Printed on the front of the box, in large letters, is the phrase “WHOLE GRAIN.” Above those words, in a much smaller font, are the words “MADE WITH.” Meanwhile, a very big (4.5” x 4.5”) and unusually dark Cheez-It serves as a background image. Despite those distinct package design elements, which are very different than those of Original Cheez-Its, when one turns both boxes to the side, the nutrition facts for each list “enriched flour,” not whole grain, as the first ingredient.
It’s not surprising, therefore, that the second circuit appeals court agreed with the consumer plaintiffs, issuing a unanimous decision that said the whole grain cracker’s nutrition facts “contradict, rather than confirm, [Kellogg’s] ‘whole grain’ representations on the front of the box.”

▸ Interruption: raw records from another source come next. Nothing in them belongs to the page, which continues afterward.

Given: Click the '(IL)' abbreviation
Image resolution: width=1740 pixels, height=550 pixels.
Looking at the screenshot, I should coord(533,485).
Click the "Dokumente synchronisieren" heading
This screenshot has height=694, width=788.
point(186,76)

Kellogg’s effort to include more whole grain in its crackers is good in that “scores of studies link the amount of whole grain [people consume] to better health.” So, the 8 grams of whole grain found in a serving of Cheez-Its can help get people closer to the target daily intake of 48 grams of whole grains for adults.
The problem, however, is that when the front of a package promotes “WHOLE GRAIN” in large letters, against a dark background, it’s reasonable for consumers to conclude that the product’s principal ingredient is whole grain. People might even presume that the crackers are somehow healthy, which is a hard argument to make for any snack cracker, including Cheez-Its, which have the following daily values: total fat–10%, saturated fat–8%, sodium–10%, and total carbohydrates–6%.
Consumers should read the labels and exercise good judgment for the products they use. However, food marketers also should help people make right choices and not mislead them with mixed messages on product packages. Their continued prevalence on supermarket shelves suggests that Kellogg’s Whole Grain Cheez-Its are a success, but the cracker's first ingredient really is “Single-Minded Marketing.”